Wow, you can believe that Easter is only a few weeks away? Well it is and now is the time to get inspired and start planning for your Easter celebrations. To get you off to a good start, I found these adorable Baby Bird Cookies, these will look great on your dessert table. I mean seriously, how cute are these. Once you bake up a batch of these cute little baby birdies, you will definitely be in the Easter holiday spirit.
Here’s the recipe.
Baby Bird CookiesPrint
- 1/2 cup slivered almonds
- 2 1/2 cups all-purpose flour
- 1 1/2 sticks (3/4 cup) butter, cut in pieces
- 1/2 cup firmly packed light brown sugar
- 1 large egg
- 2 tsp almond extract
- 3 cups confectioners’ sugar
- Assorted paste, gel or liquid food colors
- White sanding (fine crystal) sugar
You’ll need baking sheets and a 6-in. bird cookie cutter.
- Pulse almonds in food processor until finely chopped. Add flour; process until almonds are finely ground. Add butter; pulse until crumbs form. Add sugar, egg and 11/2 tsp extract. Process just until dough forms.
- Pat dough into a ball; divide in half. Place one half between 2 sheets of wax paper on a dampened work surface; roll out to 1/4 in. thick. Repeat with other half.
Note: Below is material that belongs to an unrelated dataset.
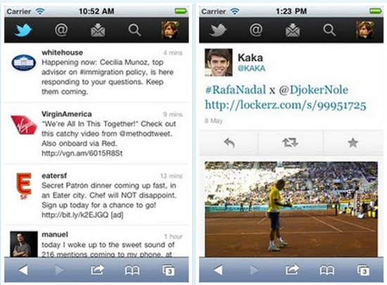387x285 pixels.
Task: Open the VirginAmerica tweet
Action: click(96, 133)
Slide onto a baking sheet; place in freezer about 10 minutes.
- Heat oven to 350ºF. Remove top sheet of wax paper. With floured cutter, cut out as many birds as possible. With metal spatula, remove birds; place 1 in. apart on ungreased baking sheet.
- Bake 10 to 12 minutes, just until golden. Cool on baking sheet on wire rack 2 minutes, then remove to rack to cool completely. Reroll scraps; cut more birds.
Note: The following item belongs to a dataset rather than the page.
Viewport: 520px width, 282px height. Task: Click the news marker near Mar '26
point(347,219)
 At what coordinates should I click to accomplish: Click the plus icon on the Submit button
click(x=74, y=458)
- Stir 2 cups confectioners’ sugar, remaining 1/2 tsp extract and 2 to 3 Tbsp water until smooth. Divide among smaller bowls; tint each to desired color. Spread icing over each cookie.
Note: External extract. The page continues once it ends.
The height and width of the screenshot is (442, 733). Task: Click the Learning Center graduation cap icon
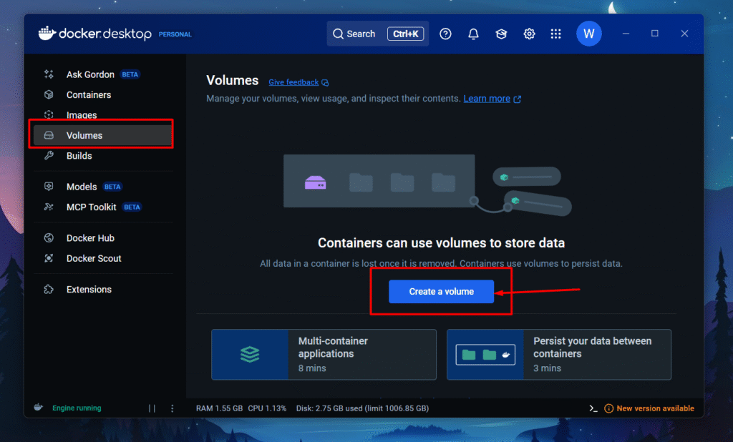point(501,34)
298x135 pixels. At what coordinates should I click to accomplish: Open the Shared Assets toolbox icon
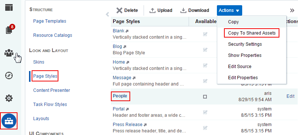click(9, 121)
- Stir 1 cup confectioners’ sugar with about 4 tsp water until thick enough to pipe. Spoon into small ziptop bag; snip off a tiny corner of bag. Pipe designs on a cookie, then immediately sprinkle with sanding sugar. Repeat with other cookies. Let dry at least 12 hours. Tap off excess sugar.
Tip: Plan ahead: Store un-iced cookies airtight at room temperature up to a week, decorated cookies up to 3 days.